Grote- of Martinikerk Sneek

Over de Martinikerk

Dit gebouw is oorspronkelijk in de 11e eeuw uit turfsteen opgetrokken. Omstreeks 1300 werd het toenmalige bouwwerk vergroot en voorzien van een imposant westwerk bestaand uit drie torens. Binnen de muren van de kerk rust volgens de overlevering het gebeente van de op 28 oktober 1520 gestorven Grutte Pier. Het kerkorgel is van de beroemde orgelbouwer Schnitger uit 1710.

Geschiedenis Martinikerk Sneek

Gegevens over de stichting van de eerste kerk in Sneek zijn er niet, wellicht was deze al voor het jaar 1000 een feit. Het begin van de religieuze geschiedenis van Sneek kan op basis van archeologisch onderzoek worden gelegd omstreeks het jaar 1050 wanneer hier een tufstenen kerkje wordt gebouwd. Opmerkelijk is dat het een kerkje met zijbeuken was, wat duidt op enige allure. De kerk was gewijd aan SintMaarten een redelijk populaire heilige in het noorden en een aanwijzing dat de bisschop van Utrecht een rol van betekenis speelde bij de stichting van de kerk. In de 13de eeuw werd een nieuwe kerk gebouwd in de toen in zwang zijnde romano-gotische stijl die twee extra torens kreeg, ook weer een indicatie dat de kerk iets meer was dan alleen parochiekerk. Er wordt wel verondersteld dat het iets te maken heeft met de aanwezigheid van het klooster van de Johannieters net buiten de stad.
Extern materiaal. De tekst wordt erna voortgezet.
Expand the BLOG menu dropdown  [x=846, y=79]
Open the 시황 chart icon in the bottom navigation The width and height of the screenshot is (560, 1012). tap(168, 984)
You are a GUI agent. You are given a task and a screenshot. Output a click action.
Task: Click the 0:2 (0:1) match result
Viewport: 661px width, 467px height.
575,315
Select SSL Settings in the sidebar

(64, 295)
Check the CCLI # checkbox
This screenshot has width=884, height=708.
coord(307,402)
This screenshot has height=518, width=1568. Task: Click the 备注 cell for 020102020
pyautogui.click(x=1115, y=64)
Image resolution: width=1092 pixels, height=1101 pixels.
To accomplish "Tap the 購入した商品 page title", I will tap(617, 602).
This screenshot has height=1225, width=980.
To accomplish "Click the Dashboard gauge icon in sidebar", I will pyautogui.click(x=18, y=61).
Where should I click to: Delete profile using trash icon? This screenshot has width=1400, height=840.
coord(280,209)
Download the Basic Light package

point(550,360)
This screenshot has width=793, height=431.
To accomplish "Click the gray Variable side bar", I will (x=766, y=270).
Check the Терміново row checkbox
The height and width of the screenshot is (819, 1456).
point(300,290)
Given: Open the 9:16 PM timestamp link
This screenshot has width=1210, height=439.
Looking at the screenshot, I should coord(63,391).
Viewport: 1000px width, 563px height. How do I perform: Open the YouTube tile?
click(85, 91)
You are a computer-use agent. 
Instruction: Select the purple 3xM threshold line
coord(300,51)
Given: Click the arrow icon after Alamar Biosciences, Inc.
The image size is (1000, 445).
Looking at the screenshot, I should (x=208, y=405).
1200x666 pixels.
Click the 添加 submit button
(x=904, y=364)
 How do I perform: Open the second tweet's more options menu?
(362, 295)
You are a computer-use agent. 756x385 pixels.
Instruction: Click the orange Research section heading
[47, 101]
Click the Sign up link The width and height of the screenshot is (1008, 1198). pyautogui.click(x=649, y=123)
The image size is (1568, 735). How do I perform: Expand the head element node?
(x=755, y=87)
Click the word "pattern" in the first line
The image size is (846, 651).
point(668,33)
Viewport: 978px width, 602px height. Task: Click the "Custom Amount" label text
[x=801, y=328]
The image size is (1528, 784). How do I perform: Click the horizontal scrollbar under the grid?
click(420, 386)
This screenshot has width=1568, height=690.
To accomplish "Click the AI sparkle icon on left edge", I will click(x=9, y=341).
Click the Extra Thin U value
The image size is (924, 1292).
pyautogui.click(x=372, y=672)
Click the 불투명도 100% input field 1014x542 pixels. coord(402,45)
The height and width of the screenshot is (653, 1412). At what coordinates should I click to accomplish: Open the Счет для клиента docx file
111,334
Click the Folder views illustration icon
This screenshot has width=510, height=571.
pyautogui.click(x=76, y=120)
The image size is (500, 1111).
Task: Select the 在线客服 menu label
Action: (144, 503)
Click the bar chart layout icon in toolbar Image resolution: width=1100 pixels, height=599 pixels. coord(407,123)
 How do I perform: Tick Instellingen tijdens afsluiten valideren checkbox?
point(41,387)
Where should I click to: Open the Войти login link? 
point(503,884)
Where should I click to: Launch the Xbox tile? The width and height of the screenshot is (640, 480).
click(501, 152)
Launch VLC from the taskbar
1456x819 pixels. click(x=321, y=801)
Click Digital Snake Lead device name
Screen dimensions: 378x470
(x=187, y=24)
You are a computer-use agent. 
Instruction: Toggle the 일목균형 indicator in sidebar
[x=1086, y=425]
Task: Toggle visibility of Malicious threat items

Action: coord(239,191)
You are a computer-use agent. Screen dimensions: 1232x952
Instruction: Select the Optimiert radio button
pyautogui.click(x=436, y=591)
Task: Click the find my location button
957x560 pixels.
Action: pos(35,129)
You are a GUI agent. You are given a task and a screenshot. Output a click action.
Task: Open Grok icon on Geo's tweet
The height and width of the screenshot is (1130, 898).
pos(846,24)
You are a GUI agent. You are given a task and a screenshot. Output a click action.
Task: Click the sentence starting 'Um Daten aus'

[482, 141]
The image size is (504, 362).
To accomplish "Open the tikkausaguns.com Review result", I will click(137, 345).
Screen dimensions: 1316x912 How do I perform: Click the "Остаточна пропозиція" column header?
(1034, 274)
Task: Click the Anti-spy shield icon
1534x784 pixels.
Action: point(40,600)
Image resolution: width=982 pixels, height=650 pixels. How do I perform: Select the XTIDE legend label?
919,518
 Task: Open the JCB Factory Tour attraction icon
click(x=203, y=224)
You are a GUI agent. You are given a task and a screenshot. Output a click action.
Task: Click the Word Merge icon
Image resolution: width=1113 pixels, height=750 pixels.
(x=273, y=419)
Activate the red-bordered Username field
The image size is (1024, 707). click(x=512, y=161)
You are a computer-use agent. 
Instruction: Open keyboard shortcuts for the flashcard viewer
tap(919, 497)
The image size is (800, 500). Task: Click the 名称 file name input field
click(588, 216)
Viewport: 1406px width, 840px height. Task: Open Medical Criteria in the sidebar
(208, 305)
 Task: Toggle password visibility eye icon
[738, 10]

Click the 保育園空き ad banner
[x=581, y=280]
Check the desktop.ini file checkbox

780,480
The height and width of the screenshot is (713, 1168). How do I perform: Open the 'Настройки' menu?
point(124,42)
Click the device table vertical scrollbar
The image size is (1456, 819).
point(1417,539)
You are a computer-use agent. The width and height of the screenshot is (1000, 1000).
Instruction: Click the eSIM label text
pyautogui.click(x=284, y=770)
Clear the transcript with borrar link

Pas in de 15de eeuw wordt de kerk in documenten genoemd en wordt hij ook afgebeeld in het stadszegel. Via oude Friese geschiedschrijvers weten we dat in 1498 begonnen wordt met de bouw van een geheel nieuwe kerk. Het werd een gotische kerk van rode baksteen. Omstreeks 1530 is de kerk min of meer voltooid. Tot de bouw van een nieuwe toren is het niet meer gekomen; aan de westzijde handhaafde men de torens van de oude kerken. Dit drietal torens was een curiosum, de middelste toren was van tufsteen en hoorde wellicht bij de oudste kerk, de twee buitenste torens hoorden bij 13de eeuwse kerk. De Martinikerk is als katholieke kerk gebouwd met alle kenmerken van dien.